Texto apresentado
O médico António Maia Gonçalves, especialista em Medicina Interna e Cuidados Intensivos, considera que o processo legislativo em curso sobre a eutanásia é "apressado" e revela “leviandade legislativa”.
"Não faz sentido esta pressa legislativa de querer legislar uma eutanásia", diz, em entrevista à Renascença, o clínico, que é o responsável pelos Cuidados Intensivos da Casa de Saúde da Boavista, no Porto, e trabalha também no Hospital de Braga, onde é responsável pela formação.
Para António Maia Gonçalves, “falta debate” e não houve, sequer, uma discussão sobre ”a possibilidade de suicídio assistido, que é diferente da eutanásia” e poderia “ter sido debatido como eventual direito de cidadania”.
"Nem sequer nenhum dos partidos põe a possibilidade de suicídio assistido. Porquê a eutanásia e não suicídio assistido? Eu não sei se é uma maldade o que vou dizer, mas nem sei se os deputados têm ideia da diferença entre eutanásia e suicídio assistido. É um assunto muito sério. A vida das pessoas é uma coisa muito importante. Temos de ter muito respeito por isso e estamos a falar de tratar dos nossos pais e de como nos vão tratar a nós. Não se pode ter quase uma leviandade legislativa", considera.
"Eu tenho alguma frustração, porque eu gosto de uma sociedade solidária, não gosto de sociedades solitárias. Nesse contexto, nós temos que perceber que uma pessoa requerer ser morta é um ato de desespero inacreditável. E é seguramente um sintoma de grande desacompanhamento", diz o especialista, que defende, assim, que seja dada prioridade aos cuidados paliativos. “O SNS não pode funcionar como há 30 anos. A realidade demográfica mudou e implica soluções diferentes”, argumenta.
"Eu sinto uma frustração muito grande como médico que dedica a sua vida a fazer exatamente o contrário" do que propõe a eutanásia. "Para mim, a eutanásia não é uma atitude de solidariedade."
O médico lançou, recentemente, "Reanimar?", um livro em que fala sobre "quais os critérios de decisão de um médico no contexto de uma paragem cardio-respiratória: se devemos reanimar os doentes todos, se não devemos reanimar e, quando não reanimamos, quais os critérios que presidem esse tipo de decisões, que são decisões de enorme gravidade".
"O livro fala um bocadinho de algumas histórias clínicas que foram acontecendo ao longo da minha vida clínica, daquelas que me foram marcando mais e que, em contexto de livro, seria fácil descodificar para serem acessíveis a qualquer pessoa", conta.

Dados fornecidos
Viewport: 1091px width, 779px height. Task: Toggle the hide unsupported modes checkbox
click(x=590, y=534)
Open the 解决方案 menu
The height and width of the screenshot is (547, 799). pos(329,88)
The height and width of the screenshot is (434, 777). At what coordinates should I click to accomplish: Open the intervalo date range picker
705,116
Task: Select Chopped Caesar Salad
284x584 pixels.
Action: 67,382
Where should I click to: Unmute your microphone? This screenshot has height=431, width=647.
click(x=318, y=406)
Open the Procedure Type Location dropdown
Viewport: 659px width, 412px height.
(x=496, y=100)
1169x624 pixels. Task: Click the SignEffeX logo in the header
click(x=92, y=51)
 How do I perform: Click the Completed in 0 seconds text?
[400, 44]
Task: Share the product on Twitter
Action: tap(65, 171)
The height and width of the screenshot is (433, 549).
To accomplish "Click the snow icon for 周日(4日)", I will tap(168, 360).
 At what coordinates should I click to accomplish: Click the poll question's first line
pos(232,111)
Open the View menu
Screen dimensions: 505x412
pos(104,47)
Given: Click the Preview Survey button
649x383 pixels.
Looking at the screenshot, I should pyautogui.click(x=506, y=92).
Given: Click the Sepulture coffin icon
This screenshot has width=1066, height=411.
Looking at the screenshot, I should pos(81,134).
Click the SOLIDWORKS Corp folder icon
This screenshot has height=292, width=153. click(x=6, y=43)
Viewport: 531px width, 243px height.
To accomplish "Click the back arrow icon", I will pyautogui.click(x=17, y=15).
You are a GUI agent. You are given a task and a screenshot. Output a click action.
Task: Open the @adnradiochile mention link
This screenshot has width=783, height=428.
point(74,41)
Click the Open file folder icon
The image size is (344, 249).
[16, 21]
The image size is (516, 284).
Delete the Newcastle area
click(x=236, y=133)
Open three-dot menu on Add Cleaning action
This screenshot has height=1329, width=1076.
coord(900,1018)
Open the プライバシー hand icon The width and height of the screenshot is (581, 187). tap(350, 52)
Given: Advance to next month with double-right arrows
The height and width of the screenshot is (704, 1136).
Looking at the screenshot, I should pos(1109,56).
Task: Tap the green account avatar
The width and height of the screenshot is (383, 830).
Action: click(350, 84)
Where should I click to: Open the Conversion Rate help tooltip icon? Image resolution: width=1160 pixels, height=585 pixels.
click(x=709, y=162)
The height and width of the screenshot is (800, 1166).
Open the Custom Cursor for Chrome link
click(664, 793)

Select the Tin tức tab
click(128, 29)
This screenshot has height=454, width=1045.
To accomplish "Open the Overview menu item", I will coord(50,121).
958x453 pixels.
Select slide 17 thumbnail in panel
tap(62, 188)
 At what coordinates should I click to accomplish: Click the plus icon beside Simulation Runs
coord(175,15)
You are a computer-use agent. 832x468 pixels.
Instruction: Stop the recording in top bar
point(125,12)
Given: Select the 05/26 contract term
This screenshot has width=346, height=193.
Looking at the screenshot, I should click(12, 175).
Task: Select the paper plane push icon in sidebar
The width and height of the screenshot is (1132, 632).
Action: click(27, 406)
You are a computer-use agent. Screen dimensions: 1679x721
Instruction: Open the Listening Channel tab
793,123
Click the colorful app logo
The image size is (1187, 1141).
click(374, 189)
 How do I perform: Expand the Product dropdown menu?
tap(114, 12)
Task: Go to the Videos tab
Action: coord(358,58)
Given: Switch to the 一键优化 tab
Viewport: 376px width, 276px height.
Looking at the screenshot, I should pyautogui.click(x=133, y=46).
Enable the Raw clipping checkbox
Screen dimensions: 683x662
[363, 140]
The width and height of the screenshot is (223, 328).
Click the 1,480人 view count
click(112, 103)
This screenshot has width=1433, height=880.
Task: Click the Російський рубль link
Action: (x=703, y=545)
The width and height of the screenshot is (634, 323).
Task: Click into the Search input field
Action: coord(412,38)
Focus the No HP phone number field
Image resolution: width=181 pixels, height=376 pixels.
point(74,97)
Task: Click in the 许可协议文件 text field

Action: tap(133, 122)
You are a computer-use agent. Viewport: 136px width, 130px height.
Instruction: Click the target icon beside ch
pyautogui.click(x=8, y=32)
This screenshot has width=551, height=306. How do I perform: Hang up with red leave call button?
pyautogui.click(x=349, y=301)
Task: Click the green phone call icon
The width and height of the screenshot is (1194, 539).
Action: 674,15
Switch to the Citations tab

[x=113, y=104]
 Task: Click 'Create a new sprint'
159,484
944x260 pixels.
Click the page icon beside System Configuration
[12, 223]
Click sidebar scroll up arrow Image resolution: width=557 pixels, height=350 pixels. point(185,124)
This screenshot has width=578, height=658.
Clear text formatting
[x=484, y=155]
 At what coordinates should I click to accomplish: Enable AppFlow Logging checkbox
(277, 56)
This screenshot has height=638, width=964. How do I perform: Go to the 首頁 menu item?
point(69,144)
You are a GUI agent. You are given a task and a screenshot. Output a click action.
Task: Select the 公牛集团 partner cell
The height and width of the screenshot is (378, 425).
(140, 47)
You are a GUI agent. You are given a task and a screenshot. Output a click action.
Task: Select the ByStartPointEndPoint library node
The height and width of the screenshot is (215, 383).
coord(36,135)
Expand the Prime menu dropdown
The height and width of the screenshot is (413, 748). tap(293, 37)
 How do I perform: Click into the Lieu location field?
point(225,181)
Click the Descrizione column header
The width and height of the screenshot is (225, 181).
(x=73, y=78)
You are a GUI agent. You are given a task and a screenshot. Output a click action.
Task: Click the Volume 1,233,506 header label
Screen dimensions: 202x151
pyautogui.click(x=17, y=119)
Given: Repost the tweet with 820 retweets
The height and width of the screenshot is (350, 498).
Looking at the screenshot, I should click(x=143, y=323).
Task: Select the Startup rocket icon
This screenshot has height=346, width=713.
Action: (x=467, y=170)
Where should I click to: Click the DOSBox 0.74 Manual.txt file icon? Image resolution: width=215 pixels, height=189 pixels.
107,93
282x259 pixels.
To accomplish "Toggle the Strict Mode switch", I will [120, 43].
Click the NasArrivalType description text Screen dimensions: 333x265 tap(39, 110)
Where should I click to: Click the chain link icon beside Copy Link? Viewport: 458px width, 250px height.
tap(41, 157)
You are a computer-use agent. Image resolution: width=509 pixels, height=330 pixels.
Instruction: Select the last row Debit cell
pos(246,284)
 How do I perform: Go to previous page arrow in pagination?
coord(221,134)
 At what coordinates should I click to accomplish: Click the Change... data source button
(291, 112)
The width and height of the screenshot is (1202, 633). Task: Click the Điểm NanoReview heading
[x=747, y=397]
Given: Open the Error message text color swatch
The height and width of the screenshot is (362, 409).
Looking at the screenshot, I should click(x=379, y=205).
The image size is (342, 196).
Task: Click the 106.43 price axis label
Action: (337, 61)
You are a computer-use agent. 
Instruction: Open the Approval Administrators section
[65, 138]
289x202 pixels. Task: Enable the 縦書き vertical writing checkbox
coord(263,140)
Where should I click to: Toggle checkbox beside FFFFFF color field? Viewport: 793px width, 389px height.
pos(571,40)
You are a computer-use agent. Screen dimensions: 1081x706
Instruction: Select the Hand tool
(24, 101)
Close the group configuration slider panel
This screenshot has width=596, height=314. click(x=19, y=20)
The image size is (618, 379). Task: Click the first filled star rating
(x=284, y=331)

Usando a informação
A – Traduza para o inglês esta frase do texto sobre a eutanásia: "A vida das pessoas é uma coisa muito importante."
B – Cite, sem alterações, tudo o que vai de "O médico António" até "responsável pela formação." no texto sobre a eutanásia.

Respostas às tarefas
A – People's lives are a very important thing.

B –
O médico António Maia Gonçalves, especialista em Medicina Interna e Cuidados Intensivos, considera que o processo legislativo em curso sobre a eutanásia é "apressado" e revela “leviandade legislativa”.
"Não faz sentido esta pressa legislativa de querer legislar uma eutanásia", diz, em entrevista à Renascença, o clínico, que é o responsável pelos Cuidados Intensivos da Casa de Saúde da Boavista, no Porto, e trabalha também no Hospital de Braga, onde é responsável pela formação.